**WORK INSTRUCTION:** Nothing is to be left out: repeat every entry exactly as given.

[Stored items from a collection]
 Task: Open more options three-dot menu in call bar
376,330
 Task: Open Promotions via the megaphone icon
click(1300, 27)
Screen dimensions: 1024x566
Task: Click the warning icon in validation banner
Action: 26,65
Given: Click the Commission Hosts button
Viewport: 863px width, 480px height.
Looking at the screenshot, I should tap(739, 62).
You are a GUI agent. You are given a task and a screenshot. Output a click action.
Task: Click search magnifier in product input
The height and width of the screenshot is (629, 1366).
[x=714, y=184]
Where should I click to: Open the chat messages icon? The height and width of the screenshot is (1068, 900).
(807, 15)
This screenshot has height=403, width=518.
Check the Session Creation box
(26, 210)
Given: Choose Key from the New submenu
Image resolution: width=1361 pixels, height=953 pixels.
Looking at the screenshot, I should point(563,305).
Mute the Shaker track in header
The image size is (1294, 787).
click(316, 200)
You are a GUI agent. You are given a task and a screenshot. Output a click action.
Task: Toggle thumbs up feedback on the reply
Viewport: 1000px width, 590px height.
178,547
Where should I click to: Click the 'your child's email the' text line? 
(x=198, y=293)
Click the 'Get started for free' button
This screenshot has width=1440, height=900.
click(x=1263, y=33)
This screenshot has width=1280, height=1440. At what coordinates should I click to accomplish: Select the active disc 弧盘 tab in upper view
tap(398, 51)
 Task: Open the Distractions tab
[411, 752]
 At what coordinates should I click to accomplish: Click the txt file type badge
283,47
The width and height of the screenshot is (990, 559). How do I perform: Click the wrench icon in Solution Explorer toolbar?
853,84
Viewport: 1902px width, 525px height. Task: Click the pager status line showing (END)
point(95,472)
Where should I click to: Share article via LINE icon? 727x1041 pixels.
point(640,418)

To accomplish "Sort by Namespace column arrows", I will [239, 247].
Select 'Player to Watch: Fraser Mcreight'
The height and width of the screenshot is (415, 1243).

**ANSWER TO THE PROBLEM:**
 Task: Open more options three-dot menu in call bar
376,330
 Task: Open Promotions via the megaphone icon
click(1300, 27)
Screen dimensions: 1024x566
Task: Click the warning icon in validation banner
Action: 26,65
Given: Click the Commission Hosts button
Viewport: 863px width, 480px height.
Looking at the screenshot, I should tap(739, 62).
You are a GUI agent. You are given a task and a screenshot. Output a click action.
Task: Click search magnifier in product input
The height and width of the screenshot is (629, 1366).
[x=714, y=184]
Where should I click to: Open the chat messages icon? The height and width of the screenshot is (1068, 900).
(807, 15)
This screenshot has height=403, width=518.
Check the Session Creation box
(26, 210)
Given: Choose Key from the New submenu
Image resolution: width=1361 pixels, height=953 pixels.
Looking at the screenshot, I should point(563,305).
Mute the Shaker track in header
The image size is (1294, 787).
click(316, 200)
You are a GUI agent. You are given a task and a screenshot. Output a click action.
Task: Toggle thumbs up feedback on the reply
Viewport: 1000px width, 590px height.
178,547
Where should I click to: Click the 'your child's email the' text line? 
(x=198, y=293)
Click the 'Get started for free' button
This screenshot has width=1440, height=900.
click(x=1263, y=33)
This screenshot has width=1280, height=1440. At what coordinates should I click to accomplish: Select the active disc 弧盘 tab in upper view
tap(398, 51)
 Task: Open the Distractions tab
[411, 752]
 At what coordinates should I click to accomplish: Click the txt file type badge
283,47
The width and height of the screenshot is (990, 559). How do I perform: Click the wrench icon in Solution Explorer toolbar?
853,84
Viewport: 1902px width, 525px height. Task: Click the pager status line showing (END)
point(95,472)
Where should I click to: Share article via LINE icon? 727x1041 pixels.
point(640,418)

To accomplish "Sort by Namespace column arrows", I will [239, 247].
Select 'Player to Watch: Fraser Mcreight'
The height and width of the screenshot is (415, 1243).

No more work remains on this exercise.